This NY Times piece from 2013 showed that strikeouts are on the rise in Major League Baseball. In a simple infographic, it shows the gradual increase over time in strikeouts per game from 1900 to 2012.
This is a brief example of how you can use pybaseball to replicate this graphic and answer other historical questions about team-level baseball statistics.
In [1]:
from pybaseball import team_pitching
import matplotlib.pyplot as plt
%matplotlib inline
In [2]:
#collect historic team pitching data from pybaseball
pitching_data = team_pitching(1900,2016)
In [3]:
#a quick look at the data
print("data shape: {}").format(pitching_data.shape)

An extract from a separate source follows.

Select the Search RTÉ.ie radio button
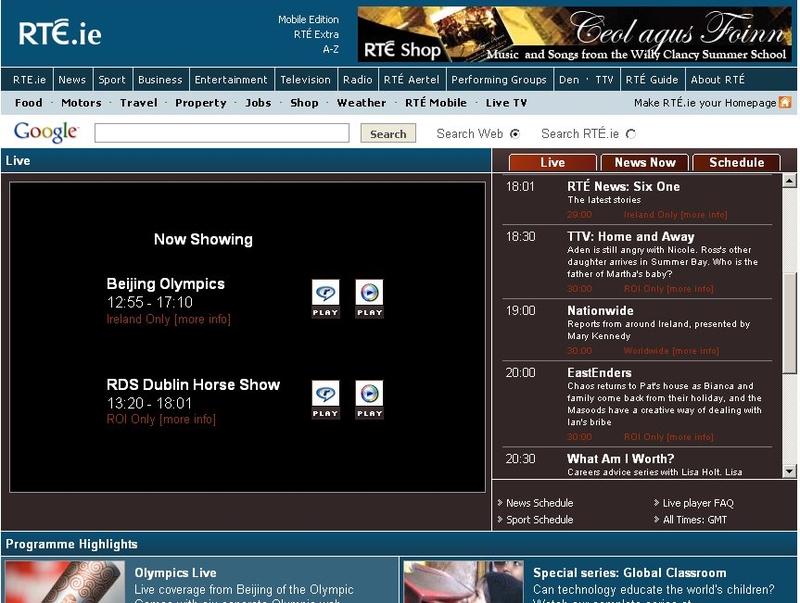This screenshot has width=800, height=603. tap(631, 134)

print(pitching_data.head())
In [4]:
# some summary stats
pitching_data.describe()
Out[4]:
In [5]:
# get league-average SO/game by year
league_average = pitching_data.groupby('Season', as_index=False)['K/9'].mean()
In [6]:
# plot avg. SO/game over time
plt.scatter(pitching_data['Season'], pitching_data['K/9'])
plt.plot(league_average['Season'], league_average['K/9'], c='red')
plt.xlim(1900,2016)
plt.ylim(2,10)
plt.xlabel('Season')
plt.ylabel('Average Strikeouts per Game')
plt.title('Strikeouts per Game over Time');
In [ ]: